TABU QUEBRADO Segundo a gerente regional da Ambev, a questão “mobilidade” gerou um tabu na empresa que agora vem sendo quebrado. “Achava-se que era necessário ter 100% de mobilidade para alguma chance de crescimento. Entretanto há áreas específicas que nem sempre necessitam desse perfil”, pontua. Porém considera inegável que as mudanças de setores e de regiões favorecem o crescimento pessoal do trabalhador.

Mariana Holanda cita seu próprio exemplo. Começou no Rio de Janeiro como estagiária, formou-se no programa de trainee e sua capacitação passou por São Paulo e Bauru, retornou ao Rio de Janeiro e está há dois anos em Belo Horizonte como gerente regional: “Sou psicóloga, trabalhei na área comercial, ligada à venda de refrigerantes e da mesma forma temos pessoas formadas em turismo, engenharia, administração trabalhando em áreas que não são de sua formação. “Criamos profissionais para o mundo e são as pessoas que determinam seus próprios limites”, conclui.

 

Disponíveis para a estrada 

 

 

Bruno Laures, de 27 anos, é gerente da Ambev em Camaçari, na Bahia. Desde os 18 já não morava mais com a família, em Campinas, São Paulo. Sempre imaginou agregar sua carreira de engenheiro de produção à possibilidade de conhecer outras cidades e vivenciar novas culturas. A oportunidade veio quando se candidatou a uma vaga de trainee industrial na empresa em agosto de 2014. Passou os primeiros seis meses em treinamento rotativo nas áreas de vendas, corporativas e engenharia. Ficou por seis meses em Recife, capital de Pernambuco, e foi transferido para Sete Lagoas, na Região Central de Minas, onde permaneceu por dois anos. Trabalhou como supervisor de uma das linhas de cerveja em lata e posteriormente como engenheiro de produção de outras duas linhas de garrafas até que em julho de 2017 surgiu a oportunidade. Mudou-se para a Bahia onde trabalha como engenheiro de produção.

Entradas salvas:
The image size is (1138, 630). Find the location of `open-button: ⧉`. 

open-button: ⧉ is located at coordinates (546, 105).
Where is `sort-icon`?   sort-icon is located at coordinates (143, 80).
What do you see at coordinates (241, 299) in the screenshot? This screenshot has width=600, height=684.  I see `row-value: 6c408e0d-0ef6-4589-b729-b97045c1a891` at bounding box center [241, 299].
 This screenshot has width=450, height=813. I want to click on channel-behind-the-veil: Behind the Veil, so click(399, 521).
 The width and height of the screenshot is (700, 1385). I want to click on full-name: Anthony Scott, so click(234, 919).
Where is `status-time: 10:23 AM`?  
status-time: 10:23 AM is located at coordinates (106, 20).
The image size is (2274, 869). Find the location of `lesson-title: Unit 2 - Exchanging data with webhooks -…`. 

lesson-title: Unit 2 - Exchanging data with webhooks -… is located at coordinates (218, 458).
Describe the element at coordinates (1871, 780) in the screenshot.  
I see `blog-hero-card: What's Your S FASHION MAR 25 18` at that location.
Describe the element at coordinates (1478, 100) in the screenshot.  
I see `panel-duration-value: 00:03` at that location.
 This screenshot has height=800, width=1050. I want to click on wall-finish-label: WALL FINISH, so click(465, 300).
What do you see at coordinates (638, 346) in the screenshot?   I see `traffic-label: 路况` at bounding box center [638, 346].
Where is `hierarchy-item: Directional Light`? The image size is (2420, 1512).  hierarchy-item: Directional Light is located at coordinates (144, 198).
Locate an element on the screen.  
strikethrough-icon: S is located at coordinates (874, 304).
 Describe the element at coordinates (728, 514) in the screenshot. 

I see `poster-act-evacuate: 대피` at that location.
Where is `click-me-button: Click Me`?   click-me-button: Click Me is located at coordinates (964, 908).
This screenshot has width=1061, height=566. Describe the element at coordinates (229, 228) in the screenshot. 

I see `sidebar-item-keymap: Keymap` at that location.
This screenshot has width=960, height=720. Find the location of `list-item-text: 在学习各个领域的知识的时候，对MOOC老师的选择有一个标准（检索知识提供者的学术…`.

• O que se espera: Redigite na íntegra o trecho sobre mobilidade na Ambev, sem mudar nada. Baseie-se apenas no trecho, sem recorrer às linhas.

• Resolução do exercício:
TABU QUEBRADO Segundo a gerente regional da Ambev, a questão “mobilidade” gerou um tabu na empresa que agora vem sendo quebrado. “Achava-se que era necessário ter 100% de mobilidade para alguma chance de crescimento. Entretanto há áreas específicas que nem sempre necessitam desse perfil”, pontua. Porém considera inegável que as mudanças de setores e de regiões favorecem o crescimento pessoal do trabalhador.

Mariana Holanda cita seu próprio exemplo. Começou no Rio de Janeiro como estagiária, formou-se no programa de trainee e sua capacitação passou por São Paulo e Bauru, retornou ao Rio de Janeiro e está há dois anos em Belo Horizonte como gerente regional: “Sou psicóloga, trabalhei na área comercial, ligada à venda de refrigerantes e da mesma forma temos pessoas formadas em turismo, engenharia, administração trabalhando em áreas que não são de sua formação. “Criamos profissionais para o mundo e são as pessoas que determinam seus próprios limites”, conclui.

 

Disponíveis para a estrada 

 

 

Bruno Laures, de 27 anos, é gerente da Ambev em Camaçari, na Bahia. Desde os 18 já não morava mais com a família, em Campinas, São Paulo. Sempre imaginou agregar sua carreira de engenheiro de produção à possibilidade de conhecer outras cidades e vivenciar novas culturas. A oportunidade veio quando se candidatou a uma vaga de trainee industrial na empresa em agosto de 2014. Passou os primeiros seis meses em treinamento rotativo nas áreas de vendas, corporativas e engenharia. Ficou por seis meses em Recife, capital de Pernambuco, e foi transferido para Sete Lagoas, na Região Central de Minas, onde permaneceu por dois anos. Trabalhou como supervisor de uma das linhas de cerveja em lata e posteriormente como engenheiro de produção de outras duas linhas de garrafas até que em julho de 2017 surgiu a oportunidade. Mudou-se para a Bahia onde trabalha como engenheiro de produção.